Может, собака чувствовала это зависшее в воздухе ожидание, эту разлитую по всему миру тоску: скорее бы, скорее, и одна скорбела. А может, было и по-другому, и в ней отмерла жалость. И собака страдала именно из-за утраты своего, собачьего и человеческого участия и сострадания. Такое же ощущение вины, скорбь была и в наступившем вечере, в самом приходе его. Покраснев, виновато юркнуло за верхушки деревьев солнце. Душной изнывающей теменью укрылась земля. Нырнули под листья яблоки на яблонях. Не вышли в ту ночь, как обычно, гады и жабы, зашились в норы. Не пошли на охоту и ночную пробежку ежики, пауки не плели паутину. Все ждали, как ждут избавления, как ждали и сами родственники умирающего, когда же он успокоится навсегда. Женщины только на минутку оказывали себя темени, ночному звездному небу. Появлялись на крыльце, сомлев в гнетущей духоте хаты, и ныряли снова в как бы уже потусторонне распахнутый проем двери, выструивающий в покидаемый мир запах воска, ладана, тлена. Мужчины по одному, таясь друг друга, бродили по беззвучному саду, прожигая ночь огоньками папирос.

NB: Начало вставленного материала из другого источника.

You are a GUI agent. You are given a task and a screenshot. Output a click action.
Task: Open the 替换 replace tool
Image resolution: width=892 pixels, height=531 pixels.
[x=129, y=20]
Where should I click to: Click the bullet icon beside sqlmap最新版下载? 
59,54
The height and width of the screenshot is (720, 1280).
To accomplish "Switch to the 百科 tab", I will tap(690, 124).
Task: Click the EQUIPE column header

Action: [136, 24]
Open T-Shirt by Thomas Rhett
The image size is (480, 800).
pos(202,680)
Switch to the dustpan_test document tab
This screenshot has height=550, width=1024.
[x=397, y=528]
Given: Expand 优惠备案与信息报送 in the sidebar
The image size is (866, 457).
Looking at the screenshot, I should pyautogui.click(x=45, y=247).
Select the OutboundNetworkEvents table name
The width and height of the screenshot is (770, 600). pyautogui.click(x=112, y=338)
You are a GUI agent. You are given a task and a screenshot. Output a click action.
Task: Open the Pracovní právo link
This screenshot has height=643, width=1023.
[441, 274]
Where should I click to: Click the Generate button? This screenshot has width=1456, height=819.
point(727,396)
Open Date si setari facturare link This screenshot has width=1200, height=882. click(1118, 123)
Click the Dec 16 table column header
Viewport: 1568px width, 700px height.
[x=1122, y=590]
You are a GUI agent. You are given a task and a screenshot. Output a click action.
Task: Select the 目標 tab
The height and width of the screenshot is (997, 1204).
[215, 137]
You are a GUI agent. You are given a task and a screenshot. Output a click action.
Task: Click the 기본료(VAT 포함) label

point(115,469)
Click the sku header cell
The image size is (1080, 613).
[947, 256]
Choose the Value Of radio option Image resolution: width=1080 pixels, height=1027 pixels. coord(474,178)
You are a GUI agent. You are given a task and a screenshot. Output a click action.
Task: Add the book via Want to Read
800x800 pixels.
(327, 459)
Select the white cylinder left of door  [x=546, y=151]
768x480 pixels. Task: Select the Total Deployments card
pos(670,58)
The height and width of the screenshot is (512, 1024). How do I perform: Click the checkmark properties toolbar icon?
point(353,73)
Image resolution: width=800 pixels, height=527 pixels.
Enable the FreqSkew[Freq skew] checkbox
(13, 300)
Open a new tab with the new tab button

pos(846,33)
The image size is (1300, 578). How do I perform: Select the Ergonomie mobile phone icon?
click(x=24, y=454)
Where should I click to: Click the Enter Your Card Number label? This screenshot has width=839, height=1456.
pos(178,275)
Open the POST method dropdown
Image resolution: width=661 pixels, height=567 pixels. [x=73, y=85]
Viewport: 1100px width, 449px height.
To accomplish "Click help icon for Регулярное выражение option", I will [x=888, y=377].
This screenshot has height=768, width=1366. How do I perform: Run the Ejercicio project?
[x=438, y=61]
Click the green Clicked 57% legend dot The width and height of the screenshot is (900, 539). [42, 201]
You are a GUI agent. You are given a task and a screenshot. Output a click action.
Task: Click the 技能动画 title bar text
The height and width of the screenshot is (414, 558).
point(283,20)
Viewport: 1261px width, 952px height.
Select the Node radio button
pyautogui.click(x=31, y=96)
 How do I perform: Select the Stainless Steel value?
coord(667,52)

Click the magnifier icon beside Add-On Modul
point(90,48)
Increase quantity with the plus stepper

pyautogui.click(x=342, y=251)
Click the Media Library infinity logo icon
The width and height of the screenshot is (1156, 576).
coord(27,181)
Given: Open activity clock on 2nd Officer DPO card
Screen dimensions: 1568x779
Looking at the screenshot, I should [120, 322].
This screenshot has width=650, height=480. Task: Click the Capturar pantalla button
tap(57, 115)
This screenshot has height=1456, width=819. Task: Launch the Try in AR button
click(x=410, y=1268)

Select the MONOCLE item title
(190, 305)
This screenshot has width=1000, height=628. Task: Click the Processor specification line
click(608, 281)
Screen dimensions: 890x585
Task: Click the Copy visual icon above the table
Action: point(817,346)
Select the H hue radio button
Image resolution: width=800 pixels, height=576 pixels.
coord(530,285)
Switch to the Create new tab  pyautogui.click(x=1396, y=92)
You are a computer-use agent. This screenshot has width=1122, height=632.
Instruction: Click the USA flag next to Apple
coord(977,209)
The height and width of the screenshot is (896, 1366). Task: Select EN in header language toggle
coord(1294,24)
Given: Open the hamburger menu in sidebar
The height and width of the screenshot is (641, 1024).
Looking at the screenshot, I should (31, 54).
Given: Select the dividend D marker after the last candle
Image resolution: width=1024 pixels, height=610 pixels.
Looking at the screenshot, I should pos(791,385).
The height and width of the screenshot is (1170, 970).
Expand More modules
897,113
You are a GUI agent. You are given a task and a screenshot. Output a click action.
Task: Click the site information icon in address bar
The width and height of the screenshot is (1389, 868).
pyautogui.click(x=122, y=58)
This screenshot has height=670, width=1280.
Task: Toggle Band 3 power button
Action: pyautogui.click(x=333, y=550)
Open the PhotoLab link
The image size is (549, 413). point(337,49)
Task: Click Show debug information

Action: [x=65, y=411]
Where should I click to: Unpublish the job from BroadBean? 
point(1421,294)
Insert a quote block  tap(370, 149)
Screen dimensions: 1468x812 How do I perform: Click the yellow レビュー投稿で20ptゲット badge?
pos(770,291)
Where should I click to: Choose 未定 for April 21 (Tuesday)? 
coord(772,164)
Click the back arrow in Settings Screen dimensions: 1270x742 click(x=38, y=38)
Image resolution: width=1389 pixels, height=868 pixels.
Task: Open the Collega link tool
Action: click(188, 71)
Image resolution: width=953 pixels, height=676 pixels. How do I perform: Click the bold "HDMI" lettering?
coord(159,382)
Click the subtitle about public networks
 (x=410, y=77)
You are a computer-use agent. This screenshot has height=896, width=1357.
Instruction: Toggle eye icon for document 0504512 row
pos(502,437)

Весь вечер и ночь по всей деревне не скрипнула ни одна калитка, не бренькнул засов, не ляпнула клямка. Никто не пошел ни к кому в гости, не завернул ни на огонек в окне, ни на голубой глазок телевизора, не просил друг у друга ни хлеба, ни соли, ни щепотки самосада. Только к деду Гавриле приковылял на одной ноге кум Степан. Ногу он потерял еще подростком, четырнадцати лет, будучи в партизанах. Одну потерял, завел три запасных. Два протеза на выход по праздничным дням: один - для особо торжественных дат и дальней дороги - это выезд в город на своем "броневичке" в день Победы. Второй - также для выезда в город, но уже в обычные, не праздничные дни. По будням и для работы - обыкновенная культяпка. Сегодня день был будний. Степан работал, косил, как и все в деревне, потому обряжен был в культяпку.